## TASK LIST
**A)** Repeat everything in the Tyler Rees profile from "Welsh snooker player" down to "China's Xiao Guodong.".
**B)** According to the Tyler Rees profile, whom did Rees defeat in the final of the 2016 EBSA European Under-18 Snooker Championship, and by what score?

Tyler Rees
- Born: 6 February 1999 (age 27) Llanelli, Carmarthenshire
- Sport country: Wales
- Nickname: Marathon Man

= Tyler Rees =

Welsh snooker player

Tyler Rees (born 6 February 1999 in Llanelli, Carmarthenshire) is a Welsh amateur snooker player. He was Under-18 European Snooker Champion in 2016.

==Career==
In February 2016, Rees entered the 2016 EBSA European Under-18 Snooker Championship as the number 15 seed, he managed to advance to the final where he defeated fellow countryman Jackson Page 5–2 in the final to win the inaugural championship. As a result, Rees was awarded a place in the qualifying rounds for the 2016 World Snooker Championship. He lost 10–0 there to Jimmy Robertson. The following season Rees was awarded a wildcard entry in the 2017 Welsh Open. However he was defeated in the first round 4-1 by Jamie Jones. Rees was again awarded with a place in the qualifying rounds for the World Championship, where once again he was defeated at the first hurdle, losing 10–2 to China's Xiao Guodong.

## MATERIAL SHOWN
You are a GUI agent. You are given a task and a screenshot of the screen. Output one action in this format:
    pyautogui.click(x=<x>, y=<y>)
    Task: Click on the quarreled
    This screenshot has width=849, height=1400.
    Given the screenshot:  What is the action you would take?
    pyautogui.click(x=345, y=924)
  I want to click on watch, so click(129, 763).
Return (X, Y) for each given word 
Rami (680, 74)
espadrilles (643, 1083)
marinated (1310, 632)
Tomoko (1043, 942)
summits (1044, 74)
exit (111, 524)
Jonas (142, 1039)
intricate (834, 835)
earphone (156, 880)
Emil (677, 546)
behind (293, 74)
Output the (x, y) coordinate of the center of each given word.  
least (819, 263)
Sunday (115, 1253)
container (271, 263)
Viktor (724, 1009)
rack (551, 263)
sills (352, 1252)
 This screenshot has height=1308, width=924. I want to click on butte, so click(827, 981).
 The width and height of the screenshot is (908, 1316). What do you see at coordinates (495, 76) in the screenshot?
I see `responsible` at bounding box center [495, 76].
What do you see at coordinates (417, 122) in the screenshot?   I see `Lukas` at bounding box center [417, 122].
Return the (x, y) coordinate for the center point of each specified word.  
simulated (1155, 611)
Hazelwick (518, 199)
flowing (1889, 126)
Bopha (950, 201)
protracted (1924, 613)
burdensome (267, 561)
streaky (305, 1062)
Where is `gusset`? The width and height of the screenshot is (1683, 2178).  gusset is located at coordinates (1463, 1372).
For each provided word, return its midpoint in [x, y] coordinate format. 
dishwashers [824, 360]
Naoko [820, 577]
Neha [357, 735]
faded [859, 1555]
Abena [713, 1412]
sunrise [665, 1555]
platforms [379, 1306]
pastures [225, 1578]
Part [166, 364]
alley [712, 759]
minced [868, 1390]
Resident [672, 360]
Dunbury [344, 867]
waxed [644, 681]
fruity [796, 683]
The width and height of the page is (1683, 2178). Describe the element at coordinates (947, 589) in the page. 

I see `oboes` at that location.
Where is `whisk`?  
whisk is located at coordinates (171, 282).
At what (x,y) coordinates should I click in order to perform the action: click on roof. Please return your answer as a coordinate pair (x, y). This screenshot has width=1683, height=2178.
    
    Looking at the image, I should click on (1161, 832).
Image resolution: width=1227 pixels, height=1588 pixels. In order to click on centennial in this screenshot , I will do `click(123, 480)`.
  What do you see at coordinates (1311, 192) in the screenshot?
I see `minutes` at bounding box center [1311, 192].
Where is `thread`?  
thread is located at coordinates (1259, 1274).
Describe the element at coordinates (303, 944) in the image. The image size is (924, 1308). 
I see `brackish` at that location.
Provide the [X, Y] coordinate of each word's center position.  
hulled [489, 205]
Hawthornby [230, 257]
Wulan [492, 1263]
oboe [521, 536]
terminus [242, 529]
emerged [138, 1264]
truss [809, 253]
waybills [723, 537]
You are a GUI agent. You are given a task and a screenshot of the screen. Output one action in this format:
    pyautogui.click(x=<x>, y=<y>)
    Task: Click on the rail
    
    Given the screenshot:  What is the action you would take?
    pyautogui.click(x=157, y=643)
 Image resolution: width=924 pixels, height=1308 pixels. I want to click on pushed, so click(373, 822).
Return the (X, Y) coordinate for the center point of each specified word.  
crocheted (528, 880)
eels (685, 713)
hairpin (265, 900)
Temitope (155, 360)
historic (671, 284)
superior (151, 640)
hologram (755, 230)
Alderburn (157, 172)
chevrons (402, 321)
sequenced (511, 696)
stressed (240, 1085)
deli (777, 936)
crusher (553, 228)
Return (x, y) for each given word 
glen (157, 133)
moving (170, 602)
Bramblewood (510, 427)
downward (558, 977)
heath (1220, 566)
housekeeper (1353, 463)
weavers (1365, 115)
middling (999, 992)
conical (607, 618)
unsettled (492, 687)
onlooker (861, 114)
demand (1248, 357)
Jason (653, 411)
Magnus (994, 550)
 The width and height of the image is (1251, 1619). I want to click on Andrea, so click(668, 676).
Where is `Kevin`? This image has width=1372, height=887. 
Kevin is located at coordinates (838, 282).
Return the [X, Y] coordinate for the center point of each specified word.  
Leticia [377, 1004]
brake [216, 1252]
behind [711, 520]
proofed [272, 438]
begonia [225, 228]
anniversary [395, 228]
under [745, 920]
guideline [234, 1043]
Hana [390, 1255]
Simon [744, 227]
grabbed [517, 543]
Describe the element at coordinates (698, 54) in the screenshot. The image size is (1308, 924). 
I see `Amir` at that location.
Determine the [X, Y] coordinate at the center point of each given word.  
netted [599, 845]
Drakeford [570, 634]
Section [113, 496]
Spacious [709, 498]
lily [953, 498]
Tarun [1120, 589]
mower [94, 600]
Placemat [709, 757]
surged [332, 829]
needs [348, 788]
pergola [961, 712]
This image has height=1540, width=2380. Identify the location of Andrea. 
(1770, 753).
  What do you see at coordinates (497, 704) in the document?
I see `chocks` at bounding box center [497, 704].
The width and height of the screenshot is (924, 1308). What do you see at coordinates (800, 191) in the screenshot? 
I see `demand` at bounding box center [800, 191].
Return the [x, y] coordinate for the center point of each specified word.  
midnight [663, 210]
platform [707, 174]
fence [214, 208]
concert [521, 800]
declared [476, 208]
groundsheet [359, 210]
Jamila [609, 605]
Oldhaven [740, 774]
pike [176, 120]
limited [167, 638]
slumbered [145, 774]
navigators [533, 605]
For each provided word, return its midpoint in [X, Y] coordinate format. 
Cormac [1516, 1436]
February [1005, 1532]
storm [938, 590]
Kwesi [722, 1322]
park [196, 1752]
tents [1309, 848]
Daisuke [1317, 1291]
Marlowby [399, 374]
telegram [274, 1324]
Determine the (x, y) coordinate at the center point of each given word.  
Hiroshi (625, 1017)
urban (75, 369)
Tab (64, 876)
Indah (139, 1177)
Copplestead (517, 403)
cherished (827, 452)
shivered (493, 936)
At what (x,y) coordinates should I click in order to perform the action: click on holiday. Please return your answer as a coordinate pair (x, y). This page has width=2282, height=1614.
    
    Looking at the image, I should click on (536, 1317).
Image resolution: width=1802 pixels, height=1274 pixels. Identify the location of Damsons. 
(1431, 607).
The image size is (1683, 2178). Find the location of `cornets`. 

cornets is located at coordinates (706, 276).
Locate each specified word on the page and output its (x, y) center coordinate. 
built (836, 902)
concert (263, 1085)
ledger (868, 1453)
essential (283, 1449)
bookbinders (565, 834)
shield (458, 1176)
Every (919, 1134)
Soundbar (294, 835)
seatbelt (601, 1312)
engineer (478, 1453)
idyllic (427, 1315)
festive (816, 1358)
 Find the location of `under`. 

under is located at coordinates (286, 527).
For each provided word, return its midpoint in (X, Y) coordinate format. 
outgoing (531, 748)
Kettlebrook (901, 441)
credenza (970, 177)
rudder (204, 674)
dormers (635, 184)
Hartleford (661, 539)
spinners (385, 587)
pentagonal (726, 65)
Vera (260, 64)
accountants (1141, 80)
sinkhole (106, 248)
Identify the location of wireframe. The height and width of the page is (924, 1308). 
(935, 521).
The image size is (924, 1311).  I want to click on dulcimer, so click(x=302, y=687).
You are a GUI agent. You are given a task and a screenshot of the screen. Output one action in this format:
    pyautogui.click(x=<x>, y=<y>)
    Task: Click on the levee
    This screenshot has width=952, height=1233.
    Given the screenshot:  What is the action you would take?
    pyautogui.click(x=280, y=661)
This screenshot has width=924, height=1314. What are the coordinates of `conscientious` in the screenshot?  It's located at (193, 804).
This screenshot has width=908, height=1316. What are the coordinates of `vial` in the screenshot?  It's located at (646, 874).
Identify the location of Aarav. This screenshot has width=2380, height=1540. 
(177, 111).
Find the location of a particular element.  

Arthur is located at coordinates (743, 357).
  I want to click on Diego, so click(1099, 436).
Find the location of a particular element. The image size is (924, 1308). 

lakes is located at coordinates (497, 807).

## FULL SOLUTIONS
**A)**
Welsh snooker player

Tyler Rees (born 6 February 1999 in Llanelli, Carmarthenshire) is a Welsh amateur snooker player. He was Under-18 European Snooker Champion in 2016.

==Career==
In February 2016, Rees entered the 2016 EBSA European Under-18 Snooker Championship as the number 15 seed, he managed to advance to the final where he defeated fellow countryman Jackson Page 5–2 in the final to win the inaugural championship. As a result, Rees was awarded a place in the qualifying rounds for the 2016 World Snooker Championship. He lost 10–0 there to Jimmy Robertson. The following season Rees was awarded a wildcard entry in the 2017 Welsh Open. However he was defeated in the first round 4-1 by Jamie Jones. Rees was again awarded with a place in the qualifying rounds for the World Championship, where once again he was defeated at the first hurdle, losing 10–2 to China's Xiao Guodong.

**B)** Jackson Page, 5–2.